I'm ready for a vacation. Denyse and I are off to a small sailboat in a non-viticultural ocean tomorrow where there is no phone, no wine reviews and no government warnings. I am bringing the collected works of Sidney Sheldon with me and plan on reading them in their entirety using techniques I learned years ago when taking an Evelyn Woods Speed Reading Course. Or maybe it was Stanley Kaplan, I forget. Regardless, I’ve never read any of Sheldon’s books but have always noted the rave reviews he gets from Michiko Kakutani of The New York Times. So, I will not be around for about a week and this new site of mine will not change for a few days.
The Clos Rougeard from Frères Foucault
Some parting thoughts: the firm I work for, Louis/Dressner Selections, has a cult wine in a country where no one has ever heard of the producer. There are a few Loire geeks and some French sommeliers who know about the Clos Rougeard made by the Frères Foucault but not altogether that many. But in France, people don't say their names, they whisper it, almost in awe -- The Frères Foucault. Often it is in fear, although no one knows what there is to be afraid about. No one can get an appointment there, no one can find the wine outside of three star restaurants and a legend has built up around Nady and Charlie Foucault. France is also filled with thousands of people who are ‘super-copain’ (loosely translated this means big buddies) with Nady or Charlie or both, but one is never certain if this is true or not since it is rare to get an audience with the Foucault where one can verify who they do in fact know or not know..
The wine is cabernet franc from great vineyards that have been in the family for generations. For generations, the Foucault family has worked the vineyards organically before people talked about 'organic' or had certifying authorities that require endless paperwork as part of the certification procedure. The Foucault have always limited yields to incredibly low quantities to get concentration, raised their wine in barrels (even the great-grandfather who was a tonnelier) and never deformed the wine with oakiness because the oak always helped the élévage of great raw materials. Their cellar is cold, damp and houses innumerable treasures.

◇ ◇ ◇ ◇ ◇

* REQUIRED WORK *
1. Edit part of the Clos Rougeard passage, beginning at the words "The wine is" and stopping after "houses innumerable treasures.", so that "tonnelier" is replaced with "cooper".
2. According to the Clos Rougeard passage, what grape is the Foucault wine made from?
The material that comes next has nothing to do with the Clos Rougeard passage.

◇ ◇ ◇ ◇ ◇

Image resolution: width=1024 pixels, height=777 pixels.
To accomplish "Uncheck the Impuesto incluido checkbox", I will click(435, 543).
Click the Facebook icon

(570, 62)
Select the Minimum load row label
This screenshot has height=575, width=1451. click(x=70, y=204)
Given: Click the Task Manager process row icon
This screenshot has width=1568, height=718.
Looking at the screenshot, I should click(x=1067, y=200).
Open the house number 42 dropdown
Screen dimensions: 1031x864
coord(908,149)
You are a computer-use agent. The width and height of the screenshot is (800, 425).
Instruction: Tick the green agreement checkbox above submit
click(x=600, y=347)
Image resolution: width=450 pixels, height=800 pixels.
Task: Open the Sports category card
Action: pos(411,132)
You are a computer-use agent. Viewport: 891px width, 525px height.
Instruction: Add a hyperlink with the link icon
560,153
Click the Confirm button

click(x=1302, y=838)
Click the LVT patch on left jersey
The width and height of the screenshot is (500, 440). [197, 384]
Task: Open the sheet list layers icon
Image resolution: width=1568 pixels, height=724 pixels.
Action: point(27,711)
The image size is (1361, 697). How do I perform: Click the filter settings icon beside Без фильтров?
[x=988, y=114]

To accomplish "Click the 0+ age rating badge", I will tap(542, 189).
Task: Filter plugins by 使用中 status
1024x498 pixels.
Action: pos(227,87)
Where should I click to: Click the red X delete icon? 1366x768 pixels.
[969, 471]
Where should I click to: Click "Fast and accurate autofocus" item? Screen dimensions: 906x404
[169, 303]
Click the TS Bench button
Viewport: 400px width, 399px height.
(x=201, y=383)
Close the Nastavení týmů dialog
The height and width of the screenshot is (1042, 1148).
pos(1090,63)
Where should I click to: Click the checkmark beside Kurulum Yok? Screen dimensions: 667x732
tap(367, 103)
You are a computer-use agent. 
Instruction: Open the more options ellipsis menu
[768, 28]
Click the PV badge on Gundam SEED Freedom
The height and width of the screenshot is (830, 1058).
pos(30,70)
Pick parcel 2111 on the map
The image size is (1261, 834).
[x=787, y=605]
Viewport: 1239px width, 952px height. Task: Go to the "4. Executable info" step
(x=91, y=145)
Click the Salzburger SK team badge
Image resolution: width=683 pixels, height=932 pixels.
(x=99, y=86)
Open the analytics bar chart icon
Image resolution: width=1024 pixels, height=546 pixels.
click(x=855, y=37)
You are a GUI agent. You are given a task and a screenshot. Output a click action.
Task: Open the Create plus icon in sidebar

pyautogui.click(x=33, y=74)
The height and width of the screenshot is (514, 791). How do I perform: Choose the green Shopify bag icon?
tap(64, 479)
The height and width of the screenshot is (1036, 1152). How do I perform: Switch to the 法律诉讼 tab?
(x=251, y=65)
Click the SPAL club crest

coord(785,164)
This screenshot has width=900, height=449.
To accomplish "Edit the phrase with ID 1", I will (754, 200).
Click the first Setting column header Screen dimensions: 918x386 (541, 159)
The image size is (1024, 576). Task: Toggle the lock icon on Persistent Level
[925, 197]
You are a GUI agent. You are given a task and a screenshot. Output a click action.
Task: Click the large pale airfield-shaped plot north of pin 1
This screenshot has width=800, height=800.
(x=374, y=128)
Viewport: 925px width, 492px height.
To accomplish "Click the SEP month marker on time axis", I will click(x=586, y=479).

◇ ◇ ◇ ◇ ◇

* RESPONSES TO THE EXERCISE *
1.
The wine is cabernet franc from great vineyards that have been in the family for generations. For generations, the Foucault family has worked the vineyards organically before people talked about 'organic' or had certifying authorities that require endless paperwork as part of the certification procedure. The Foucault have always limited yields to incredibly low quantities to get concentration, raised their wine in barrels (even the great-grandfather who was a cooper) and never deformed the wine with oakiness because the oak always helped the élévage of great raw materials. Their cellar is cold, damp and houses innumerable treasures.

2. Cabernet franc